If I am assessing a patient for IV access and their veins are really poor, I am likely to ask for a 20g.

Some paramedics seems to think that:

“You cannot give fluids through anything smaller than an 18g”

I tend to respectfully disagree (see what I did then, I always said this wouldnt be a ranting blog!!)

If I need to give a patient fluids, be that just 100mls of IV Glucose, or volume for a popped Abdominal Aortic Aneurysm, rest assured that I will always put in the biggest possible cannula that the vein can take (as required for the condition, I wont ever be putting in a 14g or 16g for a diabetic). If the patient has veins that will take a 14g and they need volume, then they will get a 14g. If the patient needs volume, but is a little old lady with tiny thread veins that look like they will blow as soon as you look at them, then she will get a smaller one, possibly even a 20g.

A small cannula is better than no cannula at all chaps!

In the next post I will write about a patient who’s only access I could see was for a 22g into the vein at the base of his right thumb. Yes, its a teeny tiny cannula, but its big enough to give someone some morphine through. The job following that one was to a motorcycle RTC where the patient got a 14g cannula in both arms.

I am not afraid of the big cannulas, I just see each patient as an individual with individual anatomy which needs to be assessed for their own unique needs. We need to become more flexible in our assessments for IVs, and even consider if the patient needs an IV at all (But that’s for a future post)


  1. I have to agree with you Mark when it comes to gaining vascular access. If you know an 18G or bigger will just blow the vein then why even bother. Would you rather infuse the fluid or medication slower or not at all. I know what my choice would be. Do you have the option of intrasosseous if they have no veins? I have used it a few times and it works fantastic.

  2. I’ve heard that stuff too about cannula size. But in the end access is access and if the patient is dying than who really cares how big it is? I’ve even put a 24 in a guys thumb, I’ll take what I can get.

  3. we have the EZ-IO and it uses what looks like a small cordless drill and I have seen videos of it being used on live patients and it supposedly hurts about as much as a regular IV….still i wouldnt want one done on me if im awake.

  4. Most of the crews who come in are excellent and appropriate, but I’ve seen some really dumb things (usually, it has to be said from private crews) – like a 14G in a 95ish year old woman with terrible veins. The fluids weren’t going into a vein; looking at her arm and the amount of fluid gone from the bag I’m not convinced it was in for more than a few seconds 😦

    Good reliable access is better than something big that’s going to tissue the second time you use it. And despite my trauma training saying 14 or 16G I’ll take what I can get, initally.

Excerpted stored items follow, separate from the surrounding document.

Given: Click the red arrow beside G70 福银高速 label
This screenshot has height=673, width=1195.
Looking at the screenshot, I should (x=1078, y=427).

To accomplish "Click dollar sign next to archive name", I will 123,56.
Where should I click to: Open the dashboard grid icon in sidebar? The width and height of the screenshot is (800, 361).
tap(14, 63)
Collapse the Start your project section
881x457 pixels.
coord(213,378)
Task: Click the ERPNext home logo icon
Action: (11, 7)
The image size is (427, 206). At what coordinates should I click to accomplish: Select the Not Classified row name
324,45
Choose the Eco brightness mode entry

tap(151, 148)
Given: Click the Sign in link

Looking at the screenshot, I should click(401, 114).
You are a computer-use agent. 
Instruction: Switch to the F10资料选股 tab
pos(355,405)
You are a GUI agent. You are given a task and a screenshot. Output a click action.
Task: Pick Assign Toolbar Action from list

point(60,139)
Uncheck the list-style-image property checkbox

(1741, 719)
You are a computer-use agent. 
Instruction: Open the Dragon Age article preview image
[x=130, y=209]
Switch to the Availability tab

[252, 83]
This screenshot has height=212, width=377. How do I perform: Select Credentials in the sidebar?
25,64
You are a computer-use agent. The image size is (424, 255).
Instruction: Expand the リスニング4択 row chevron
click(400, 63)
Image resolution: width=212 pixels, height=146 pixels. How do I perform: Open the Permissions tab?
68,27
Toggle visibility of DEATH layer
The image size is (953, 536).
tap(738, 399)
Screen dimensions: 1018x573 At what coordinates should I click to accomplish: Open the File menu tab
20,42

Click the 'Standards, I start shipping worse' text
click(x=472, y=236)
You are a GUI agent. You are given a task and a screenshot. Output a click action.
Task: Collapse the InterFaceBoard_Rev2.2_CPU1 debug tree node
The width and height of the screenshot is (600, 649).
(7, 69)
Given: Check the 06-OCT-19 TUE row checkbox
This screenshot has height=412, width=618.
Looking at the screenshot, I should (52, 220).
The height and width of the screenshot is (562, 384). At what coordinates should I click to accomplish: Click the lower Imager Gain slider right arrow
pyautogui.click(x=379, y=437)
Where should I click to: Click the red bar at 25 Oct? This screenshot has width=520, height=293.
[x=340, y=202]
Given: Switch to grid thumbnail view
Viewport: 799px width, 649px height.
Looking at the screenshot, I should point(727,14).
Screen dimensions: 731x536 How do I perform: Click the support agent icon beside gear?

  5. ultimately when it comes to access ‘any hole is a goal’ i’d much rather see a patient witha patent 20g than umpteen holes from failed bigger lines

  6. Even aneasthetists have trouble cannulating me. I’ve had them in my thumb before, and right on the kunckle (that’s my best giving blood vein!). And after 8 attempts at a more normal place, I had one in my foot as that was the only patent vein they could find – 24 hr IV infusions are not the best through a cannula in your foot!